What is being asked |
Beginning at the line containing "Click the User State Migration link", give again every line through the end of the data, unchanged and with both ends included. Drop any pictures.
[[ Data extracts open ]]
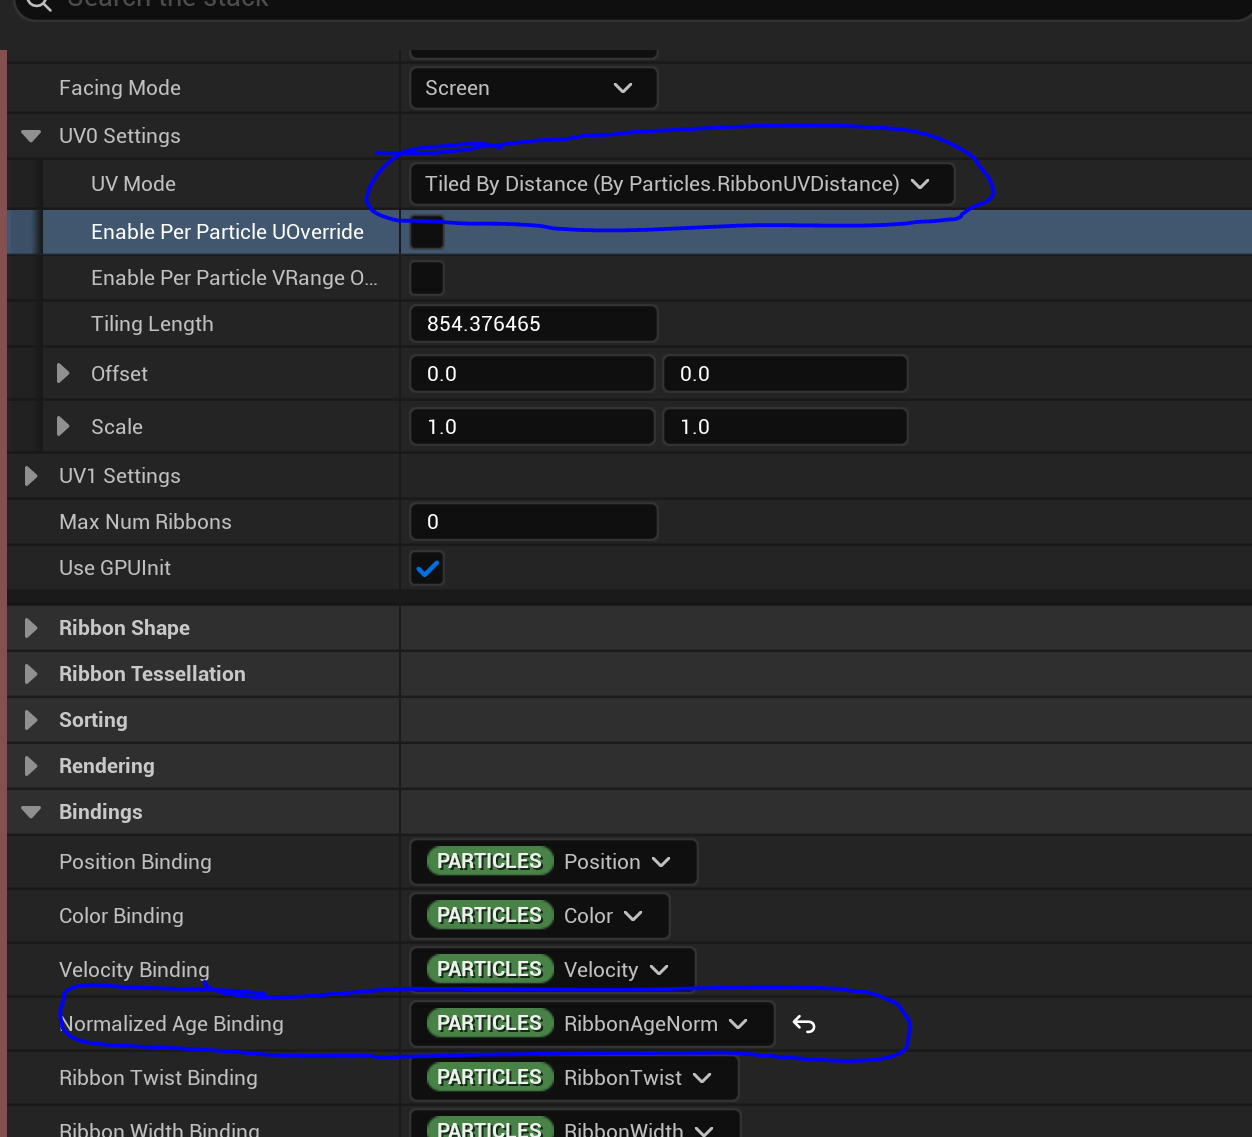Reset Normalized Age Binding to default
This screenshot has width=1252, height=1137.
pos(804,1024)

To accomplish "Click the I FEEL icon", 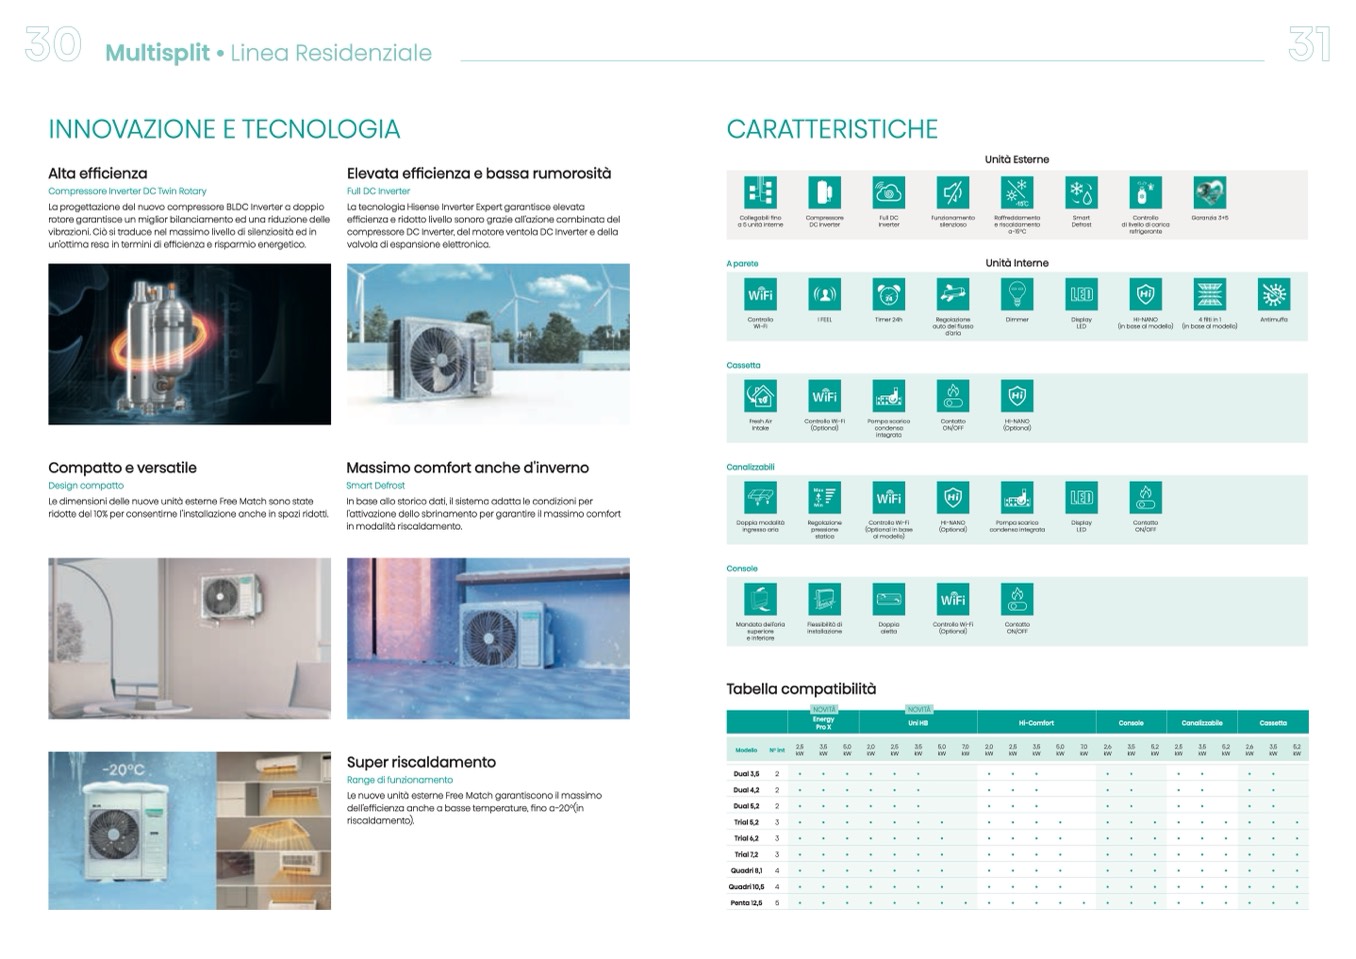I will point(824,295).
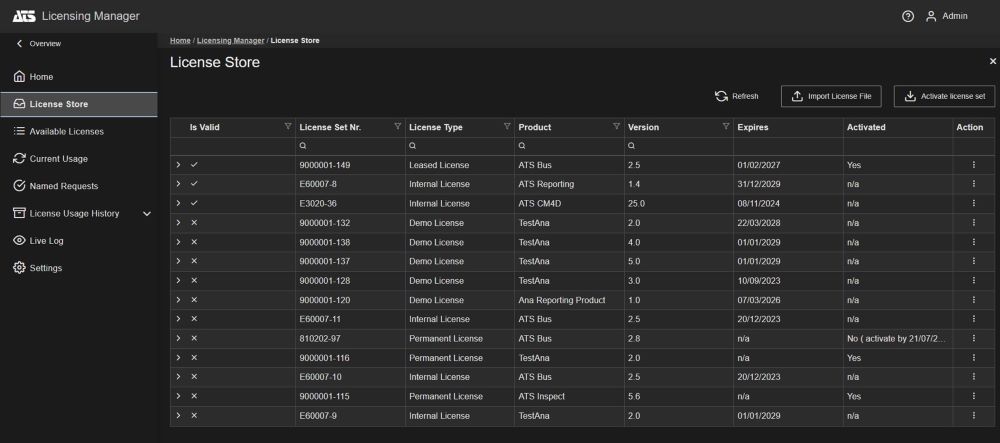Open the Admin user account menu
Viewport: 1000px width, 443px height.
(x=946, y=16)
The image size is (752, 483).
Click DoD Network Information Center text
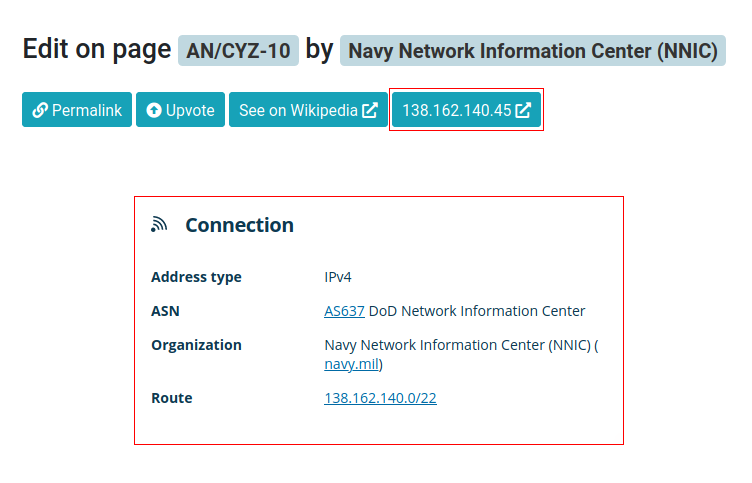tap(477, 311)
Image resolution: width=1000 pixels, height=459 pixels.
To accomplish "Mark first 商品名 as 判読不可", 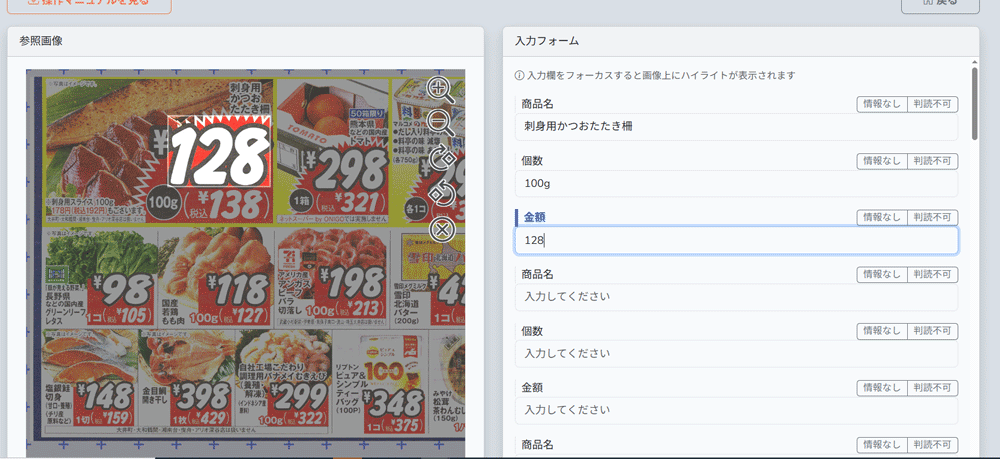I will pyautogui.click(x=932, y=104).
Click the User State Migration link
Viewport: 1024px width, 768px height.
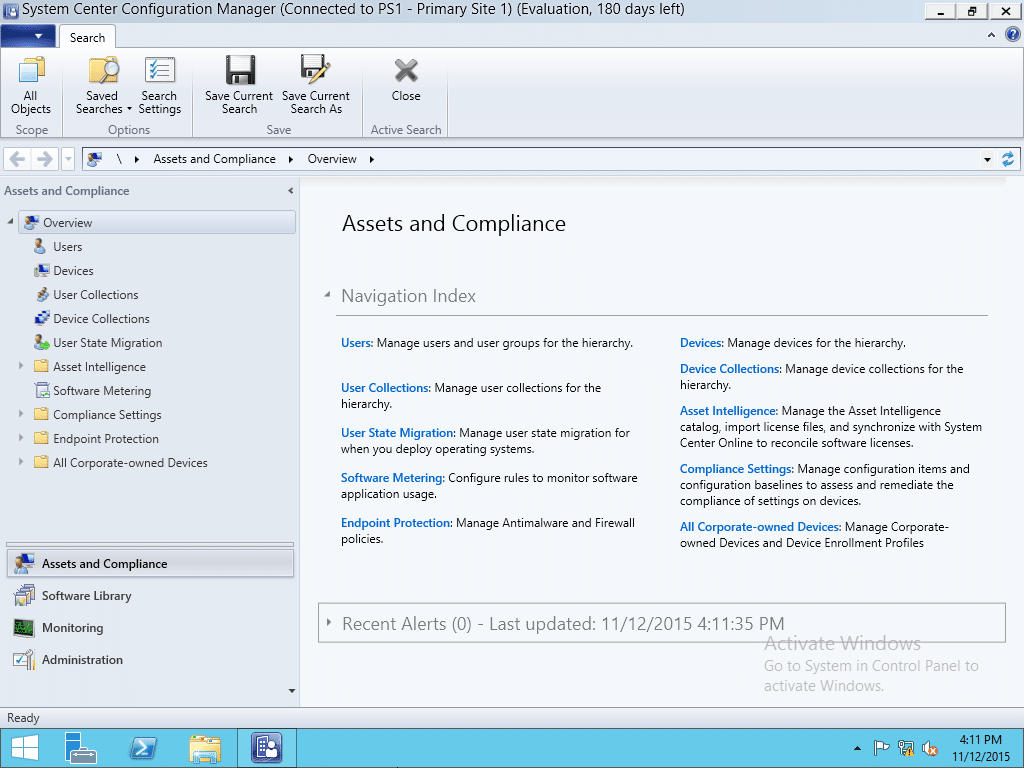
[[ Data extracts closed ]]
Task result |
Click the User State Migration link
Viewport: 1024px width, 768px height.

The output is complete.